3. Implement prioritised data subject rights. By data subject, we mean the people you’re trying to serve. This is the most difficult to implement, as the rights were designed for literate, tech-savvy consumers with direct access to, say, a smartphone. For example, you can’t realistically be expected to fully apply the right to data portability in your projects. However, implementing these rights will significantly improve the privacy of your beneficiaries. What you can do is:
Prioritise which rights are fundamentally important, irrespective of how hard they might be to implement (e.g., the right to withdraw consent, if consent is used as the lawful base for processing).
Work with your relevant departments to implement short-term wins, such as a person designated for beneficiaries to contact to have their data deleted, and long-term robust changes, such as building training for frontline operators around privacy being a key human right.
Bonus points: Be public about the successes and failures of operationalising privacy rights. Share key insights with the industry; we’re all facing the same challenges, and your learnings can help us—and by extension, our beneficiaries—avoid the same pains.
4. Train your employees. Privacy cannot be a top-down mandate, or one that sits siloed away with your monitoring and evaluation team. It must be regarded in the same way good human resources practices are—a shared awareness and responsibility embedded across the entire organisation that no employee can fail to meet. To start:
Tap strong decentralised “privacy leaders” and train them to champion privacy protocols in their departments.
Make sure every single employee gets a proper privacy training. By proper, we mean a training curriculum that doesn’t simply check the minimum-requirement box, but rather articulates why this privacy focus is of paramount importance for your company. This is one instance where “drinking the Kool Aid” is a good thing.
Bonus points: Create a support structure for privacy leaders—for example, regular check-in meetings when they can voice concerns or share learnings across the company.
5. Set up an Integrity Council. You’ve set the bar in your company. Now you have to stick to it. One effective way to do this is to find a group of high-integrity individuals, independent of your company, and ideally with diverse backgrounds, approaches, and points of view, who can hold you accountable. They will form your Integrity Council. Similar to how a Board of Directors can serve as a CEO’s sounding board, an Integrity Council can serve as a sanity-check before you make key decisions (e.g., a new project in a high-risk location, a completely new use case, or a vulnerable population). For example, Yoti’s Guardian Council makes sure the company remains faithful to its three responsible data commitments. As of writing this post, we’re in the process of setting up our own council, and we’d be more than happy to share our experiences.
Bonus points: Arm the council with a DPIA when applicable so they can use it as a basis. If they raise concerns, be transparent and include these concerns (as well as your response) in communications with relevant project partners.

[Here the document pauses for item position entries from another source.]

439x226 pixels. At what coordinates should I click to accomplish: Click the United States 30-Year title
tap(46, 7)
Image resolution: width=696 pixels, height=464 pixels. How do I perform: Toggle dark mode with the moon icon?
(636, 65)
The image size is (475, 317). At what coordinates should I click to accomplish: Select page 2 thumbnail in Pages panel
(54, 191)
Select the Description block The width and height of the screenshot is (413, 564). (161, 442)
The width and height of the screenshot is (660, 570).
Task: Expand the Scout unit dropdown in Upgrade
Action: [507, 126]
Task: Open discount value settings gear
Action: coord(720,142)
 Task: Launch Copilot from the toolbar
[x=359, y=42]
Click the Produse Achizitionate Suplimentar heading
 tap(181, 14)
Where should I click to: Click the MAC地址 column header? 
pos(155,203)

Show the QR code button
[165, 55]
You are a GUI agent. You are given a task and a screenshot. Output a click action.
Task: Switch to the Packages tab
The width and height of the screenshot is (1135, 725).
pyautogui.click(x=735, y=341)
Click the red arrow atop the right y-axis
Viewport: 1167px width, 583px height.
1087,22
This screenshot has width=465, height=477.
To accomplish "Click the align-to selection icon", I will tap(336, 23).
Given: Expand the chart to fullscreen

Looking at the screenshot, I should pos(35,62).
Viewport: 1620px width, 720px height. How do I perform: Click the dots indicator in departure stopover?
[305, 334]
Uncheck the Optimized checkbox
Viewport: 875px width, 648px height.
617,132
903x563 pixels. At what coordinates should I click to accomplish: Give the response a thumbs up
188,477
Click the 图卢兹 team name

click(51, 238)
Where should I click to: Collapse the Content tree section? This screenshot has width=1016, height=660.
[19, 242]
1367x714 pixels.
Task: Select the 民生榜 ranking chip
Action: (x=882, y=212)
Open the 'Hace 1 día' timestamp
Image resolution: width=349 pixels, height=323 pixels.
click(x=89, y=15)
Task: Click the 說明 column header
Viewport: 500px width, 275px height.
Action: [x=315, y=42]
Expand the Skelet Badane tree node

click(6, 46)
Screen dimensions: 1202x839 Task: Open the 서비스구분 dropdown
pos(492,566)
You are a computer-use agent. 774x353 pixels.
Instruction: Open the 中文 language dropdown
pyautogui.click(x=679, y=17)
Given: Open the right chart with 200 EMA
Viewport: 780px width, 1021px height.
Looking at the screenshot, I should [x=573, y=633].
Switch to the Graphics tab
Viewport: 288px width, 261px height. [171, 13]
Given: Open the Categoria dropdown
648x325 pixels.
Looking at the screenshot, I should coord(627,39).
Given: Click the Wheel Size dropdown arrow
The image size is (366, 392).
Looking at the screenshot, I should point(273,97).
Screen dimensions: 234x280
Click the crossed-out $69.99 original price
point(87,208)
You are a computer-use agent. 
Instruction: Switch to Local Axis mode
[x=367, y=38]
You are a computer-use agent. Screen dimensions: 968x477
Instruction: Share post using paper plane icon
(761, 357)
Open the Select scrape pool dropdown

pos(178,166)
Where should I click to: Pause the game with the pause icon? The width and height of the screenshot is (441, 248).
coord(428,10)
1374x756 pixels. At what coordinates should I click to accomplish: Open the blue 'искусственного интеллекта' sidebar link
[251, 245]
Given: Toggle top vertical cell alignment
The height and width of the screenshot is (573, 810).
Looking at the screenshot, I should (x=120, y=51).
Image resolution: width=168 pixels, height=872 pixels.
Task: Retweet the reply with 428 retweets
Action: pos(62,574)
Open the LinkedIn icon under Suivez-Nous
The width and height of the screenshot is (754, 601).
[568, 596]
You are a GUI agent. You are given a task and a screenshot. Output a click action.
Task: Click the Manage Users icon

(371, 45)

In international development, privacy is often treated as an afterthought. While this sentiment is understandable (seriously, we feel the pain), privacy in our digital age nevertheless remains a fundamental human right. How we extend this right to the most vulnerable populations we aim to serve can run along a spectrum, from complete disregard to a fierce application of every appropriate requirement. Identify the gap on the spectrum between where you are now and where you want to be, and take some of the measures above to start moving the needle.
Privacy as Protection
Beyond GDPR, the key question we all have to answer is this: How sensitive is the data you are collecting, how much are you collecting, and how high do you want to set the bar in light of your guiding principles and values, for the sake of people who have virtually no protection against exploitation? Do not underestimate the risks of data misuse and abuse. Good intentions will not be good enough, especially when we have an ethical and mission-driven obligation to our beneficiaries. Even the smallest movement toward a human-centred approach to privacy can make a huge difference.